--- EXTRACT TO READ ---

━━━━

Borders around the text pages of house-organs can be made to act as features if they are designed with proper restraint, as was done in Examples [432] and [450].
Rules and decorative borders, ornaments and initials are not out of place on house-organs when used as they are in Examples [440], [443], [444] and [445].
When the house-organ is issued monthly an old-fashioned “almanack,” with appropriate matter interpolated, makes a good feature, as in Example [457].
EXAMPLE 448
A typographic house-organ
EXAMPLE 449
An editorial page of typographic neatness
EXAMPLE 450
Attractive use of rules and italic
EXAMPLE 452
A page in Cloister type
EXAMPLE 451
An elaborate house-organ title-page
EXAMPLE 453
Use of paragraph marks. From Cottrell’s Magazine
As a novelty, house-organs have been printed on blotter stock. The general treatment for blotter house-organs is not different from that of other kinds. The appearance of a publication is maintained and the matter is merely adapted to the dimensions of the blotter.

━━━━

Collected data
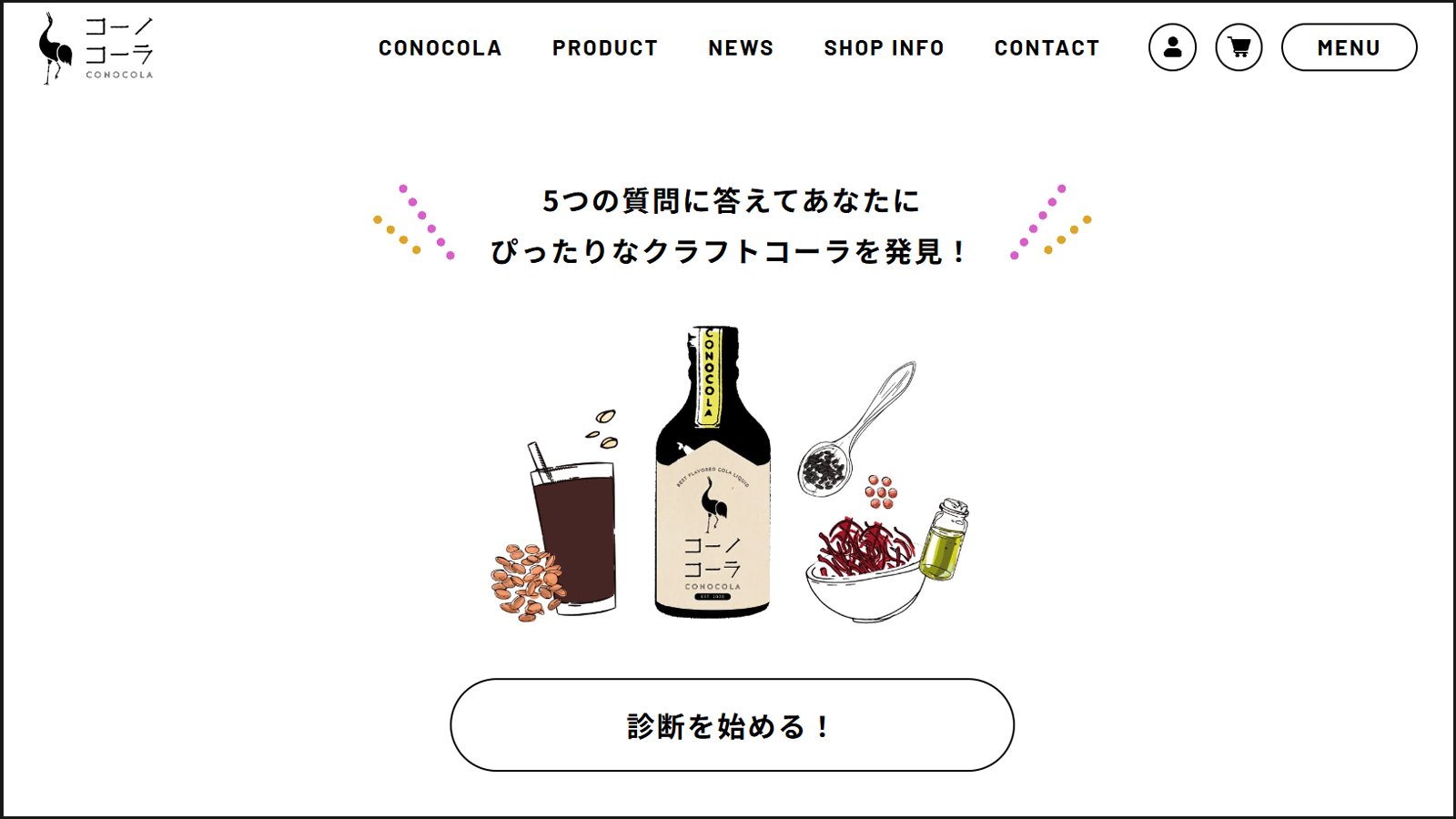Go to the CONOCOLA nav item

[x=440, y=48]
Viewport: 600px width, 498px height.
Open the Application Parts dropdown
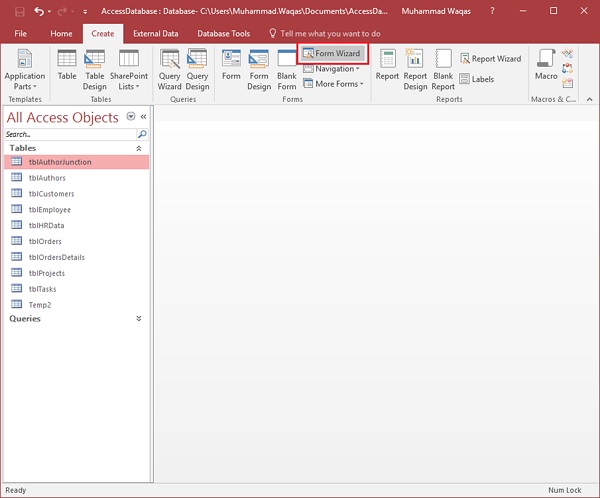click(25, 70)
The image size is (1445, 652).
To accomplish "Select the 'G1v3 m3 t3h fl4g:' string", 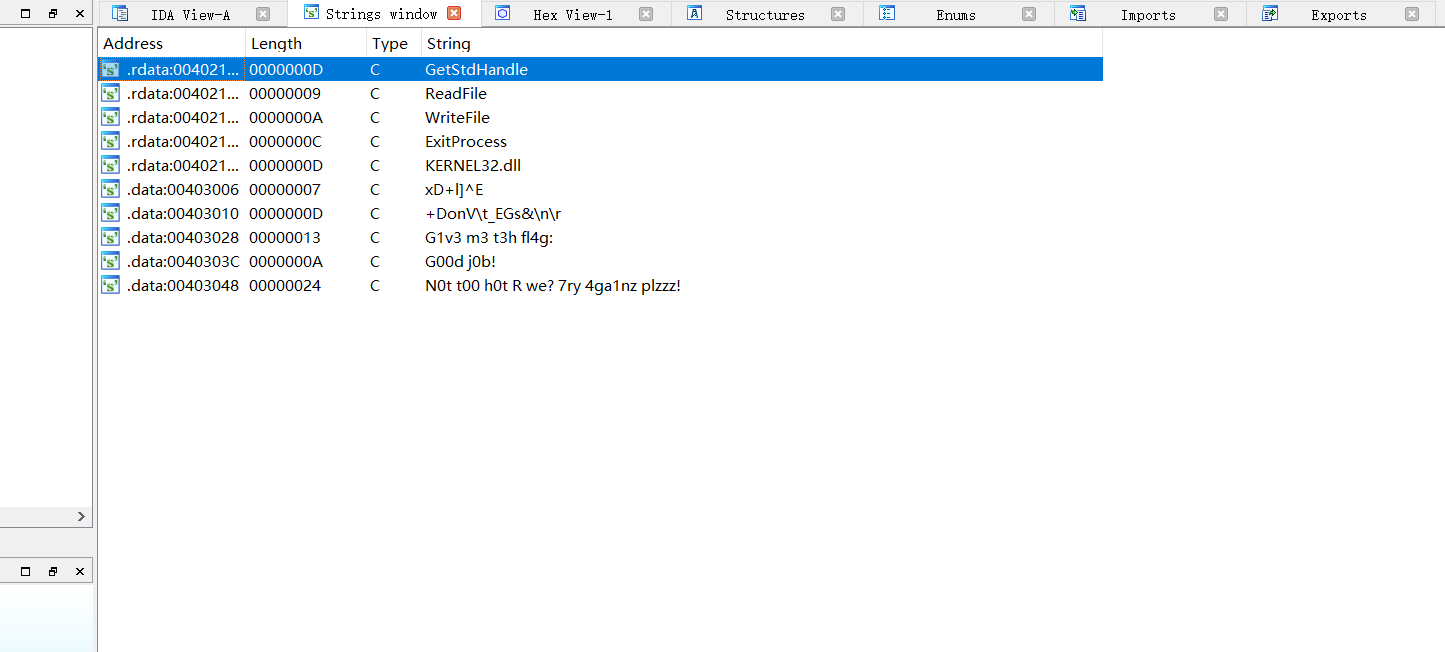I will coord(490,238).
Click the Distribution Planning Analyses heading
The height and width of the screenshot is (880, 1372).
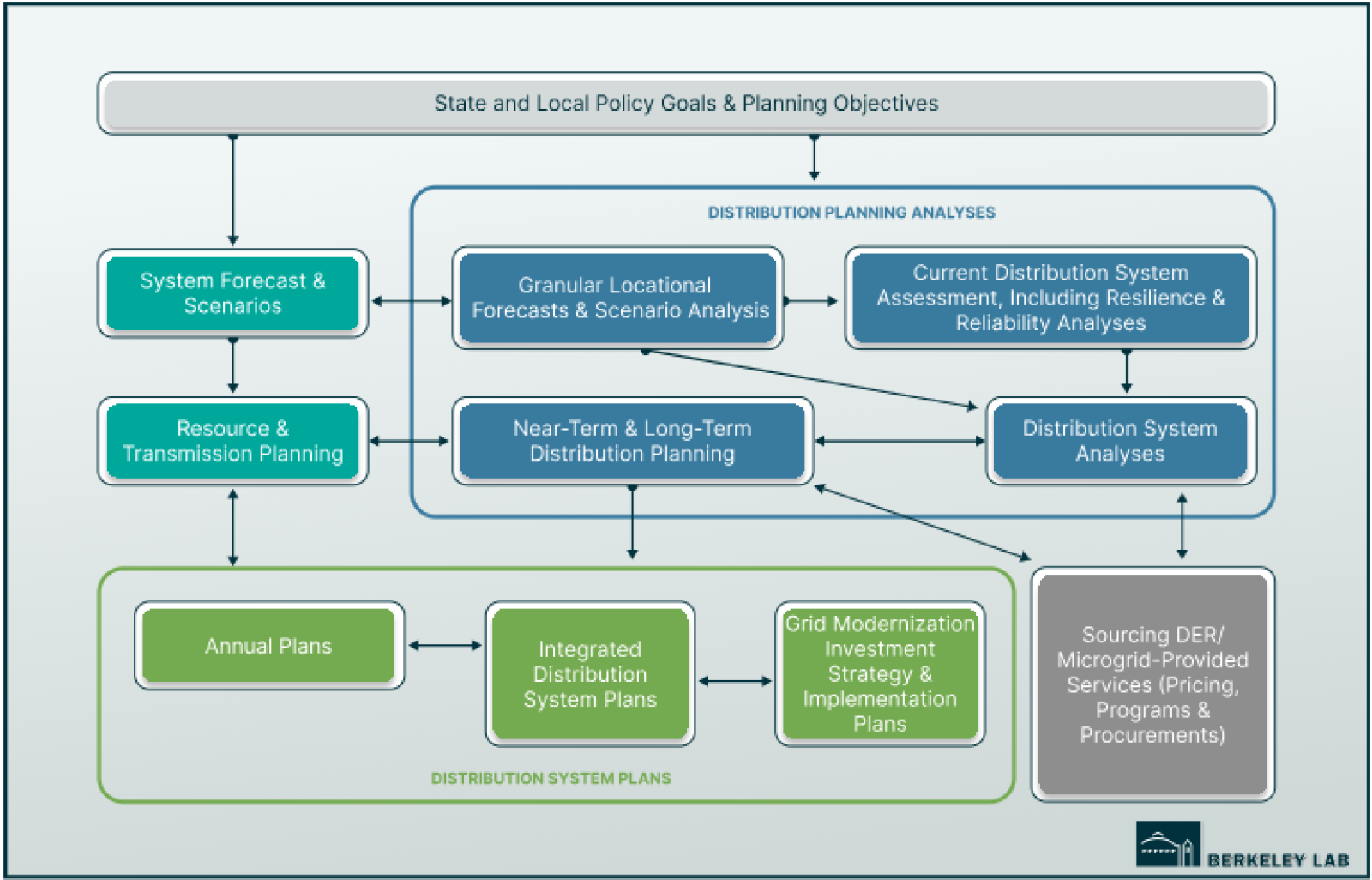(851, 213)
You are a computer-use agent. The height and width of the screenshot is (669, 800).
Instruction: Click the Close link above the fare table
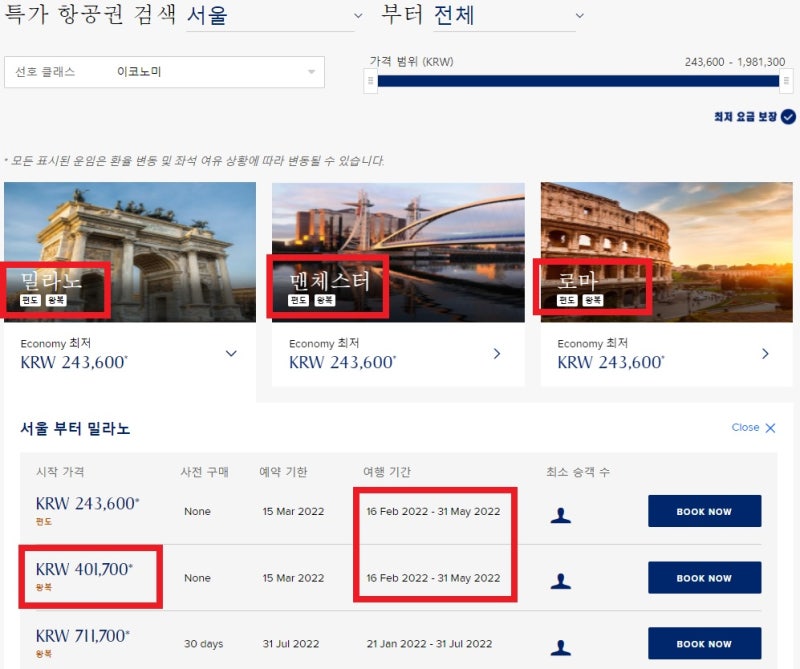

━━━━

--- GIVEN INSTRUCTION 1 ---
Return the portion of the passage on house-organs starting at "When the house-organ" and ending at "of the blotter.", copied word for word.
--- GIVEN INSTRUCTION 2 ---
Retype the lines of the entries starting at the one containing "You are a computer-use" and ending at the last line of the entries, leaving out the pictures.

--- WRITTEN SOLUTION 1 ---
When the house-organ is issued monthly an old-fashioned “almanack,” with appropriate matter interpolated, makes a good feature, as in Example [457].
EXAMPLE 448
A typographic house-organ
EXAMPLE 449
An editorial page of typographic neatness
EXAMPLE 450
Attractive use of rules and italic
EXAMPLE 452
A page in Cloister type
EXAMPLE 451
An elaborate house-organ title-page
EXAMPLE 453
Use of paragraph marks. From Cottrell’s Magazine
As a novelty, house-organs have been printed on blotter stock. The general treatment for blotter house-organs is not different from that of other kinds. The appearance of a publication is maintained and the matter is merely adapted to the dimensions of the blotter.

--- WRITTEN SOLUTION 2 ---
You are a computer-use agent. The height and width of the screenshot is (669, 800).
Instruction: Click the Close link above the fare table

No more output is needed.